# Short and Fat



## toolmantf99

Hey guys and gals! Finished this one up last night. Haven't had a chance to band it up yet, but I'm sure it will shoot great! The core is a Fat Tiny design by Metrograde that he kindly sent with my last order. The core was modified to slim the waist to where I could get my middle finger around it to feel secure since there is no longer a lanyard hole. I showed if off to my wife this morning and she said it reminded her of me, not sure what she meant by that


----------



## slingshotnew

Wow!!! Very nice!!!

Inviato dal mio HUAWEI Y600-U20 utilizzando Tapatalk


----------



## devils son in law

You must got the blues, my friend!!! Awesome job!!!


----------



## MakeSlingshots

I would die to shot that, it looks sooooooooooo good.  lol

Great job :bowdown: :bowdown: :bowdown:


----------



## alfshooter

:wub: :wub: :wub:


----------



## Flatband

Man you is just a machine of late Yo!!! Tool man production line running clean and smooth!!!!!


----------



## Albinogek

Wow! Great job! You knocked that one out of the park!

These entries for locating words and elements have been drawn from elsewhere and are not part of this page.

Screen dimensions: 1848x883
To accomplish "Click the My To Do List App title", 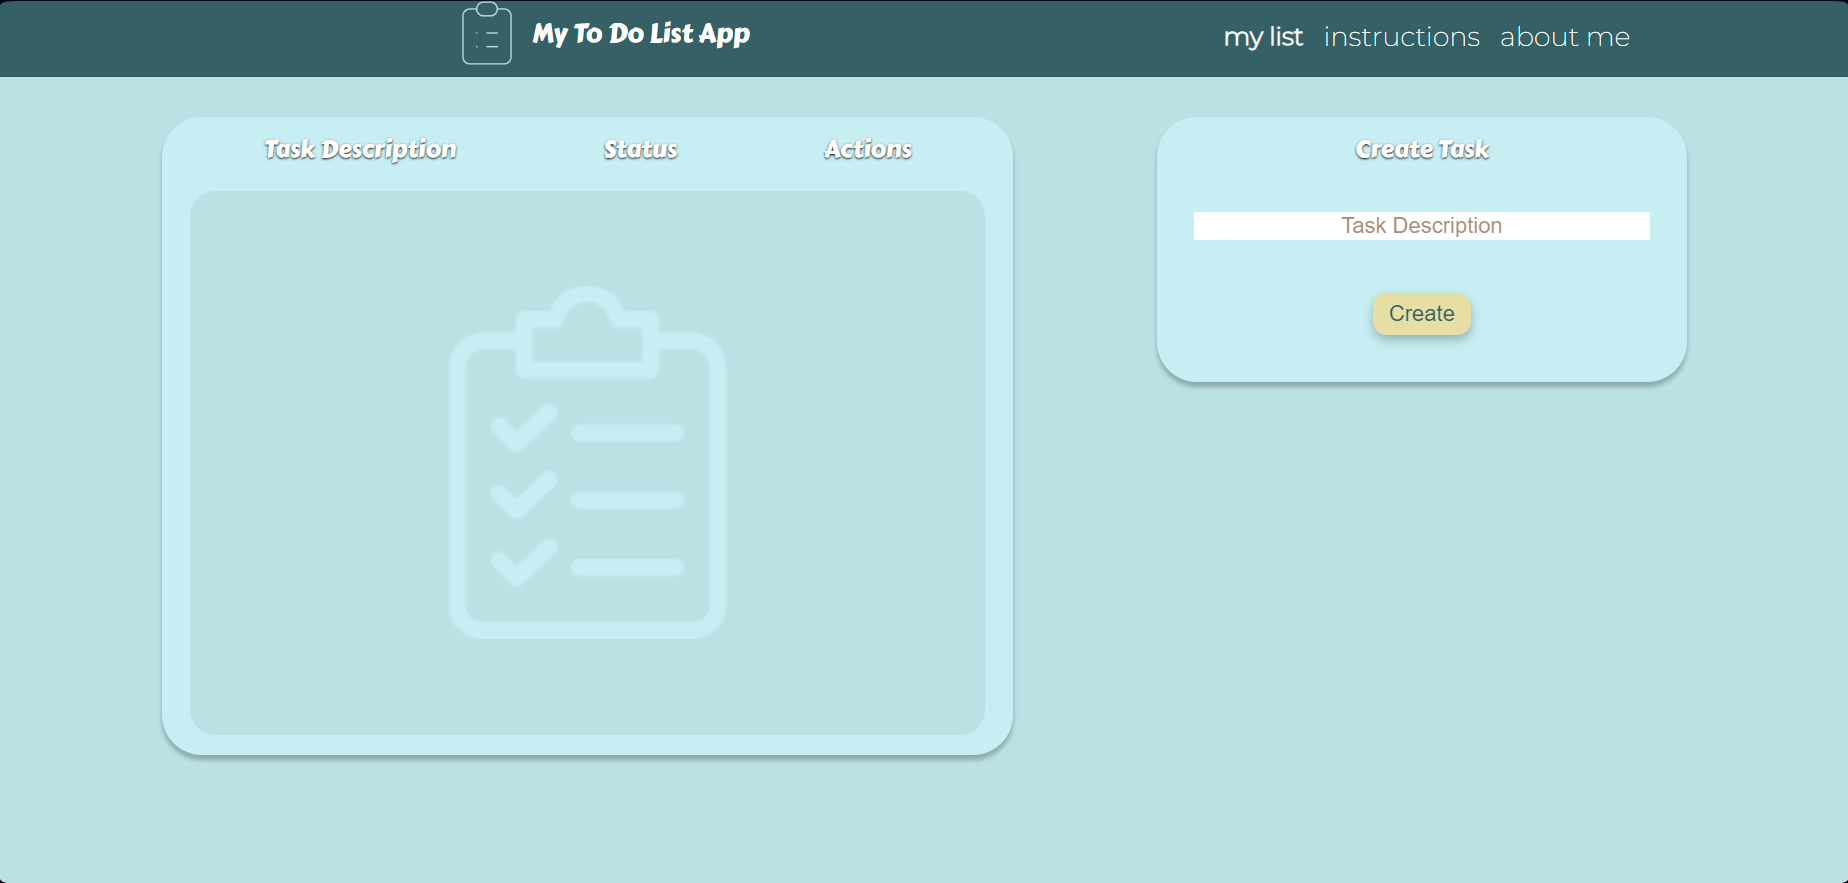I will pos(640,33).
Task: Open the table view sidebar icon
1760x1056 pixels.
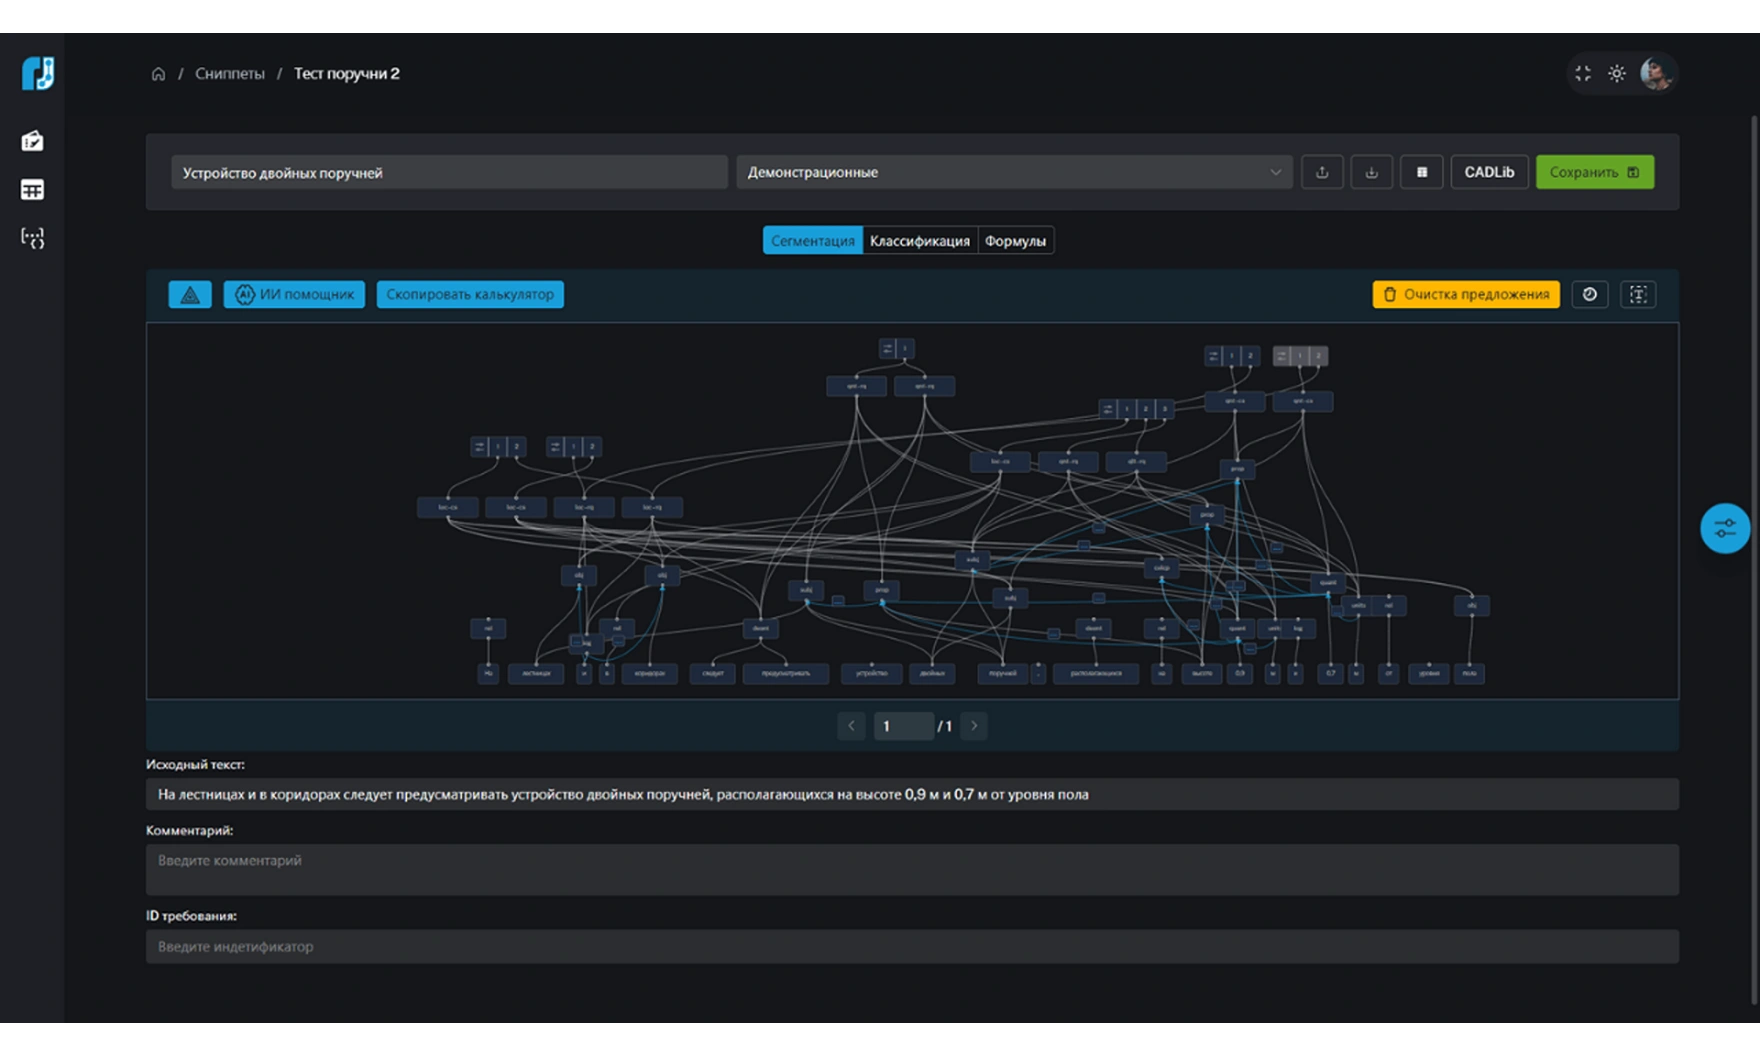Action: [x=32, y=190]
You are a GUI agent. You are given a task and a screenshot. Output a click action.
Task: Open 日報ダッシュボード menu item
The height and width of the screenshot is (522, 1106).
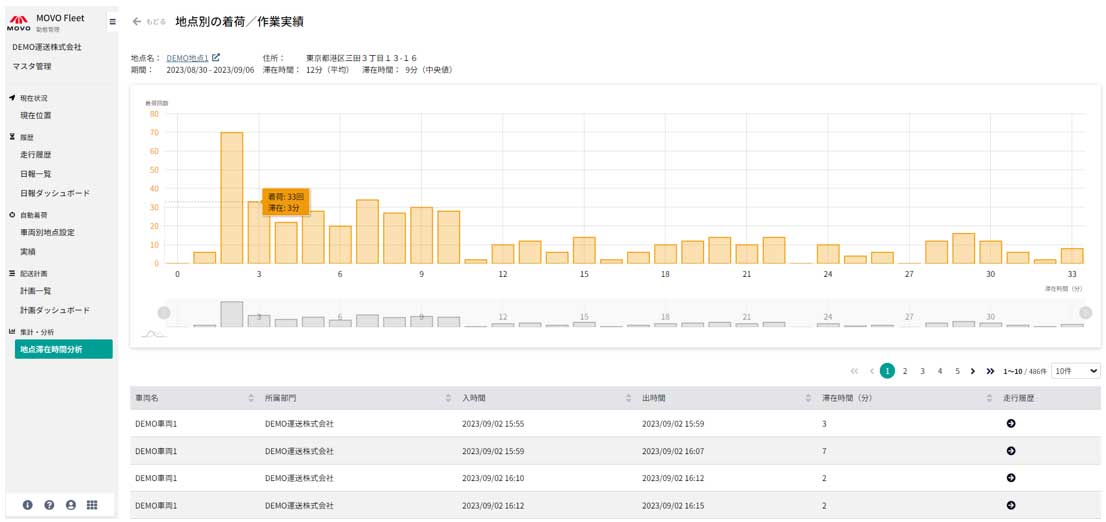[x=55, y=193]
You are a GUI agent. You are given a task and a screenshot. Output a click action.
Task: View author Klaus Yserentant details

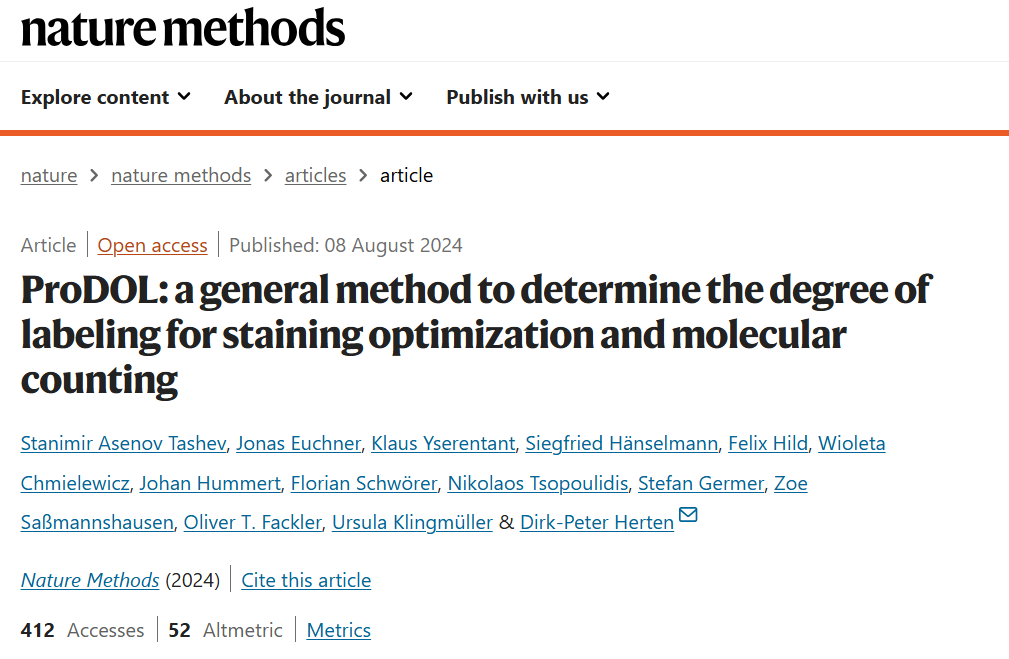click(x=443, y=443)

Sent from my iPhone using Tapatalk


----------



## flipgun

Wipe drool and Click "Save Image As". :headbang:


----------



## d3moncow

Beautiful! It looks great, and very comfortable. I love the color, too.


----------



## you'llshootyereyeout

Jesus man, you are killing it!!! This has been one hell of a run! All work and no play makes Timmy put out some sweet shooters!


----------



## toolmantf99

Thanks for all the kind comments guys. I have been putting in some shop time lately and have a few more that will be done in the next week or two.


----------



## Dayhiker

That looks awesome. I can tell it will be a great little shooter. Great job, Tim. :bowdown:


----------



## Chuck Daehler

That is a charm! Nice little shooter with a fat palm swell to fill the hand....nice Christmas present to yourself. Well, it's Hanukkah but what the heck. A faded bluejean blue, will match that back pocket when you go out for a plinking stroll soon.


----------



## TSM

Beautiful! I really dig that color. Short-n-fat is where it's at!


----------



## Can-Opener

Nicely done Tim  Looks very professional


----------



## Byudzai

this is gorgeous man. so handsome and clean. i love it!


----------



## derandy

Wow...i like it a lot...


----------



## Can-Opener

I showed if off to my wife this morning and she said it reminded her of me, not sure what she meant by that 

I keep rereading this statement and I am pretty sure it some sort of reference to length versa diameter or the Golden Mean


----------



## Vly62

Been keeping an eye on your work - you sir are very talented!!! Hope to have the chance to add on of your creations to my collection someday.


----------



## StretchandEat

I like it alot.. looks comfy..


----------



## Firefly

I keep coming back to look at this one. Ok, I lied--I keep the page up and I just look at it several times a day. Just awesome!


----------